Relieving the British Commandos was quite an experience. They had been in that location for about a month and had really dressed up their area. The unit that we relieved had dug foxholes in front of the town of Merum. They had covered them with sheet metal they had found someplace and piled a lot of earth on top of that. The foxhole I was in most of the time had been dug in the shape of a ' U'. It had been lined with straw and had an easy chair, which had, been taken from one of the nearby houses. It was the nicest, and most comfortable - and safest - foxhole I had during the entire war.
There was one incident with the British Commandos, which is worth mentioning. We relieved them early in the morning and before they fell back, one of the Commandos traded his British rifle to one of our men for an M-1. Late that night, the Commando was back searching for the guy with his rifle because his sergeant had made him walk all the way back to retrieve his rifle.
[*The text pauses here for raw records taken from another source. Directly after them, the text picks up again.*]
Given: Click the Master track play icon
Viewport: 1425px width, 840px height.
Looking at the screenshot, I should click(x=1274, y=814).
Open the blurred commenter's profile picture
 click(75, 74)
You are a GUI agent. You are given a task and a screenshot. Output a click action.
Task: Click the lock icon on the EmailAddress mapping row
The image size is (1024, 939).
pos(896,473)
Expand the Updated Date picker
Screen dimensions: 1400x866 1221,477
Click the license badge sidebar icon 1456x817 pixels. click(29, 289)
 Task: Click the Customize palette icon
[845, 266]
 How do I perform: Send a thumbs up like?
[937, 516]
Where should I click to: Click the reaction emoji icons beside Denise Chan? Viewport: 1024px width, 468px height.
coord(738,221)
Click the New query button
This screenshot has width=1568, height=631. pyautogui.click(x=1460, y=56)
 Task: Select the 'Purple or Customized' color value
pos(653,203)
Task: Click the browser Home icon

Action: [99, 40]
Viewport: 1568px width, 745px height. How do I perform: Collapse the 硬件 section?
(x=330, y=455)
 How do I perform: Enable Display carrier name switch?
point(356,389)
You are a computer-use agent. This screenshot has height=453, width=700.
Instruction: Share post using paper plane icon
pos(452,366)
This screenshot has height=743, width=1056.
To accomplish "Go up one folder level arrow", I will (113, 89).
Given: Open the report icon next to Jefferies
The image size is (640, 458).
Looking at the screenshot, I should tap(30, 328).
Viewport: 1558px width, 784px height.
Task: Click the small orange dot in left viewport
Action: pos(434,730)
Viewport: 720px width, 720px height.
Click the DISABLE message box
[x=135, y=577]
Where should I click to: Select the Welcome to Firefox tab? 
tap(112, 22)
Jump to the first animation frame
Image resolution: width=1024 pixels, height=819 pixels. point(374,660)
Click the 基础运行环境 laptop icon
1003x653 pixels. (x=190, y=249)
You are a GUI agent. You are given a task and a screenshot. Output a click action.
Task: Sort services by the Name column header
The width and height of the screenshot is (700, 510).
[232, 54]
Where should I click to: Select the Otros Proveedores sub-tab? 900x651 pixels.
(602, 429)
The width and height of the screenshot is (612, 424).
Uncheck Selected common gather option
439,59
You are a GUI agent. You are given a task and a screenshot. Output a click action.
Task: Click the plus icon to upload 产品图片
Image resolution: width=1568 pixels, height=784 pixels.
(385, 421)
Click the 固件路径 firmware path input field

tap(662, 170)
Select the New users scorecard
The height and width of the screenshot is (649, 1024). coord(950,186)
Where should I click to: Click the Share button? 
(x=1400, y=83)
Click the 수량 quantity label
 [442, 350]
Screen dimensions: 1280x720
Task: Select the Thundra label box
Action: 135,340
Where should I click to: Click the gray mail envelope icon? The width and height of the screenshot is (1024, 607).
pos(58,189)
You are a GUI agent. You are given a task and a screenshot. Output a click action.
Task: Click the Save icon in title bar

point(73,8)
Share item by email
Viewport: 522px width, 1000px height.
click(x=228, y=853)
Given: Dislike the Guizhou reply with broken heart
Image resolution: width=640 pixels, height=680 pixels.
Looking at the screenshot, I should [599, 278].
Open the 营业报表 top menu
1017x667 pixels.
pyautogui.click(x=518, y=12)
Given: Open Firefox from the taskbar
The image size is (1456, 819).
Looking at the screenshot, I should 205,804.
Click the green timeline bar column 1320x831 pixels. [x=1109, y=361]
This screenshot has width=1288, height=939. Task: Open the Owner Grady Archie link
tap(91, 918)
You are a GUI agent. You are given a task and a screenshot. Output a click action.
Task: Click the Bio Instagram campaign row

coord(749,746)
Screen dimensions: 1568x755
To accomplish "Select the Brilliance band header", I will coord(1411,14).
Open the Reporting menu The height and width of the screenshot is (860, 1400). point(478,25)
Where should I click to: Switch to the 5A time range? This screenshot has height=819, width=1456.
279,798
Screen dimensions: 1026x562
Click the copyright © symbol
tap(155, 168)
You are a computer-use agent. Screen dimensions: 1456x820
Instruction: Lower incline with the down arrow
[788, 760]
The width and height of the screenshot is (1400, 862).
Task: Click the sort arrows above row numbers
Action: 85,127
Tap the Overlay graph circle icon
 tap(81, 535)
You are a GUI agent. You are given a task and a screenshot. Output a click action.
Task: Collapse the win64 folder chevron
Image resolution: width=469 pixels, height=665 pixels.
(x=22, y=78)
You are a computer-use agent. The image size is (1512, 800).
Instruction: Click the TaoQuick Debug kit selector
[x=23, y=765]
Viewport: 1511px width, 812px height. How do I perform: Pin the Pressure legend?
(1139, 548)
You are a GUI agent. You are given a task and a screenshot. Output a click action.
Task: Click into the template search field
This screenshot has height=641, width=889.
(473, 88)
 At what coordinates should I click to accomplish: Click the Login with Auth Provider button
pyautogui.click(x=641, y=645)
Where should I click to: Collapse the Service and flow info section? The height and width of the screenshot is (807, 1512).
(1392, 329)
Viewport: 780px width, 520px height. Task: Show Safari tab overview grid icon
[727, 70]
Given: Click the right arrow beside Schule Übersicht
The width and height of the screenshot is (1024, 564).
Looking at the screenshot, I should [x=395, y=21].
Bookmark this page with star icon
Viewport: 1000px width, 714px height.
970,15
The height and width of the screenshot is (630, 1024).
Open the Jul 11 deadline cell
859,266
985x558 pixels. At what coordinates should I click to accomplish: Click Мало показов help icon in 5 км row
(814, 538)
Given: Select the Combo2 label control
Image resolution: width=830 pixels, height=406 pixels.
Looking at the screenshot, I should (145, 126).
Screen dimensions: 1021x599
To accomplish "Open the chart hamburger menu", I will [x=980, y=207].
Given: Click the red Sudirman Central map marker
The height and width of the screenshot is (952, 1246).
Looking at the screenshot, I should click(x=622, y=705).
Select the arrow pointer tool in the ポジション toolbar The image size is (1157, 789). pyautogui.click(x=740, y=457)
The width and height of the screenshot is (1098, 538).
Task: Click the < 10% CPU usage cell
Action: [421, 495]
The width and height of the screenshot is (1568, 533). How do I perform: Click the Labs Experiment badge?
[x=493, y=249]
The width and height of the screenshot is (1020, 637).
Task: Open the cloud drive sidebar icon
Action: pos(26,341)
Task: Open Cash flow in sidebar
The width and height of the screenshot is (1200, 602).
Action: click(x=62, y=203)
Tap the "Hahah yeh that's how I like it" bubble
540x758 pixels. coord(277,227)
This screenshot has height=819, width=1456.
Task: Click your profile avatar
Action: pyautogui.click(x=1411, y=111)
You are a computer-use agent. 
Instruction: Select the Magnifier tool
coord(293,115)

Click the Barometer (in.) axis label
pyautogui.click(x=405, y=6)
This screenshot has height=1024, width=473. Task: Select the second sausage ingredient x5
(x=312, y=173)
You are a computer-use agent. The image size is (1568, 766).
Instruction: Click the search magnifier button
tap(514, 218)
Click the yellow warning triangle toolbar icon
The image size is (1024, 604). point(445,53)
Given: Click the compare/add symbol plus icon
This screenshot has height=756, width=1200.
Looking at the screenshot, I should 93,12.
I don't know how many miles that the poor guy had to walk that day. There is no way that an American would have had to do that.
Feb. 23,1945 - The Americans begin an offensive to smash the German forces west of the Rhine. Six infantry divisions overwhelm the Roer River defenses and take most of Julich and Duren, the Roer's twin bastions. The war's most famous photograph is taken of the Marines raising the flag above Iwo Jima's Mt. Suribachi.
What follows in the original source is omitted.